People learn in different ways, of course.
  1. Talk at you. They use lectures, live or recorded. For these you don't need a university as much as you once did. (Remote=easy)
  2. Read. Some things are harder to come by outside the university, but at least in theory you could get these elsewhere. (Remote=easy)
  3. Show. Labs and some kinds of lectures (e.g. math) involve demonstrations. These could be recorded, of course. (Remote=easy)
  4. Do. Labs, language classes, some kinds of physical training demand that you do them yourself. Equipment and guidance aren't free--the university is the go-to place. (Remote=impossible)
  5. Discuss.
    • You question the teacher during a lecture or demo--"I don't understand X" There's no substitute for live; questions submitted and replied to the next day aren't a good substitute. (Remote=impossible for a group, possible for one on one)
    • The teacher questions you during a lecture. It is really easy to think you understand, and the best time to check and correct is right then. In person, a good teacher can sometimes spot the students who aren't quite getting it. Remotely it's not so easy. (Remote=difficult)
    • You question other students. In STEM there's generally a right answer, but in most of the other liberal arts--What is "justice," Socrates? There's something different about being physically with someone that multiplies the opportunities to talk. Phone or video-phone feel more distant. (Remote=difficult)
    • Other students question you. Can you defend what you think--without resorting to "my felt reality" solipsism? That can be a great education in itself. (Remote=difficult)
    • "The Grand Tour" of meeting other people and ideas and customs that are not always congenial. It can give a good lesson in what's common and what divides us. Most of us, by default, stick to the congenial. (Remote=possible, if you take advice)
    • Late night bull sessions. They're mostly nonsense, but who's keeping score? And it's practice thinking. (Remote=possible)

Connect You

  1. Make acquaintances that will be important professionally. The Ivies are renowned for this--making sure the proper people know each other may be their main function. (Are frats like the Odd Fellows?) (Remote=possible)
  2. Find a spouse. There are few other places that bring so many of your cohort together for long enough. A concert doesn't last long; classes do. (Remote=impossible; you're on your own)
  3. Find friends. You can probably do this most places--in fact other places might be better, in that they mingle ages more than a college does, and there's a poverty in only having friends of one age. (Remote=impossible; you're on your own)
  4. Bond you to the school so they can put the touch on you for alumni donations. I'm a cynical one sometimes. (Remote=impossible)

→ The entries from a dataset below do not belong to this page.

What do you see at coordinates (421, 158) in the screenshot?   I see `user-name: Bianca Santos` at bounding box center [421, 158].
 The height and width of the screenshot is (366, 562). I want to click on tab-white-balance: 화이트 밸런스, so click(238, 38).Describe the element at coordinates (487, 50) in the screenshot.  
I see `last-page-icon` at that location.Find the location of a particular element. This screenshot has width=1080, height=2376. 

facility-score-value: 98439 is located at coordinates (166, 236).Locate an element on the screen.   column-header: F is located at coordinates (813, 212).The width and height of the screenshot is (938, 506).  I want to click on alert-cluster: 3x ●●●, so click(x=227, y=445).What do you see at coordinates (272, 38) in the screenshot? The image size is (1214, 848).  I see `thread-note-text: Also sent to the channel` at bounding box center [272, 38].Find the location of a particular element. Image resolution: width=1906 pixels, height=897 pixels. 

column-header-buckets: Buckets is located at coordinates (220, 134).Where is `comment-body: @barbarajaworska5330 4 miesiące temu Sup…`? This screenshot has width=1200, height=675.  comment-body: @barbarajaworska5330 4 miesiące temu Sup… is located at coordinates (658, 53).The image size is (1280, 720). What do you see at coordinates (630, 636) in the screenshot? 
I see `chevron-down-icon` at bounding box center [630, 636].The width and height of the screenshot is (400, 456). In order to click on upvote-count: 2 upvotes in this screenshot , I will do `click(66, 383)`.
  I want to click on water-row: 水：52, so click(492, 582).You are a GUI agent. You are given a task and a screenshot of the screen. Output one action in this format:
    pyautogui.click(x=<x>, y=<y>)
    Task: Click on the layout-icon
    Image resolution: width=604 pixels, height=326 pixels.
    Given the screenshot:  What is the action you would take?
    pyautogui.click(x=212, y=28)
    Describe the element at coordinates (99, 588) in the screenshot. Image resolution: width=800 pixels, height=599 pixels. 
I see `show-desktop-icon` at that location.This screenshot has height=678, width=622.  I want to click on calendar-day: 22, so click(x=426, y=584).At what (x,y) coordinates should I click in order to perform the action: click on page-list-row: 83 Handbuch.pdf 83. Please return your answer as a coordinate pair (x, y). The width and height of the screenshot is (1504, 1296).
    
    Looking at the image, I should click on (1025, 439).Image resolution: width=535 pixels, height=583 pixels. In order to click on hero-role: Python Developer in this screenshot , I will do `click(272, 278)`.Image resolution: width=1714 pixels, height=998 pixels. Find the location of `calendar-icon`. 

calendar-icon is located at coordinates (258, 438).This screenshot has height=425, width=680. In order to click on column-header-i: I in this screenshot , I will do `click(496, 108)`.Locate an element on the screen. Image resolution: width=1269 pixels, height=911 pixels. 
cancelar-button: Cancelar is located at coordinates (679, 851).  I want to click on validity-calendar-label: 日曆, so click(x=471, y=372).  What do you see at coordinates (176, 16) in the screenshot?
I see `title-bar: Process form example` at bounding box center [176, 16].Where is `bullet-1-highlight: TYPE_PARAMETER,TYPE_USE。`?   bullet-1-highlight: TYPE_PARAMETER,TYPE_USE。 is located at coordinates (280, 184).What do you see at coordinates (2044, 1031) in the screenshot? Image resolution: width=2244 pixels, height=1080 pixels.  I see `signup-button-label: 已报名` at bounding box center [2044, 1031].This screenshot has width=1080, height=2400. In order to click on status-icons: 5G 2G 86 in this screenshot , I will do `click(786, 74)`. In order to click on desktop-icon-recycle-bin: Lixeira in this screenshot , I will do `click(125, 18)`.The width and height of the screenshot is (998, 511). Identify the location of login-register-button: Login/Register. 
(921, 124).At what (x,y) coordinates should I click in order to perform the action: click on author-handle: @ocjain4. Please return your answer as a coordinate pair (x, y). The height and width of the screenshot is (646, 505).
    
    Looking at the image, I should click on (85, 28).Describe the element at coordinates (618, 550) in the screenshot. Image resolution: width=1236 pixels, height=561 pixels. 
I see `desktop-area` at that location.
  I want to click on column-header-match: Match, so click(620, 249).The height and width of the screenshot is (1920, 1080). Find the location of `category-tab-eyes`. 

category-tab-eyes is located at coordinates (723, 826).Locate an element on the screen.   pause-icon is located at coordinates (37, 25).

Labs can't be done online. Discussion, and one on on interaction with the teacher, don't seem to be done very well by most online schools, if early reports are any guide. But scheduling 1:1 teacher time should be possible, albeit expensive. I wonder how the language classes are doing.

A lot of the credentialing can be done elsewhere, or replaced with job history, or replaced by hiring specialists.

The social part would be hard to replace, since many of the older connecting institutions aren't popular anymore. (Bowling Alone?) Reviving the secular ones depends on fashion, not fiat.

2 comments:

Assistant Village Idiot said...

Northeastern University has long had a 6 months of classes, 6 months of paid internships program which works very well in some fields, such as engineering. You graduate in 5 years and also have 2.5 years experience. If you are any good, one of those places you worked wants you back. It is a very good way for local business and industry to try people out at low risk. Not always so local anymore. NU places people internationally for work now. The jobs pay well enough to keep your debt way down as well. None of my sons was interested, though I thought they should be.

james said...

I get it--they wanted to finish as quickly as possible, right? No fooling around with anything not on the main line.

But I think that almost all the time, you'd be right.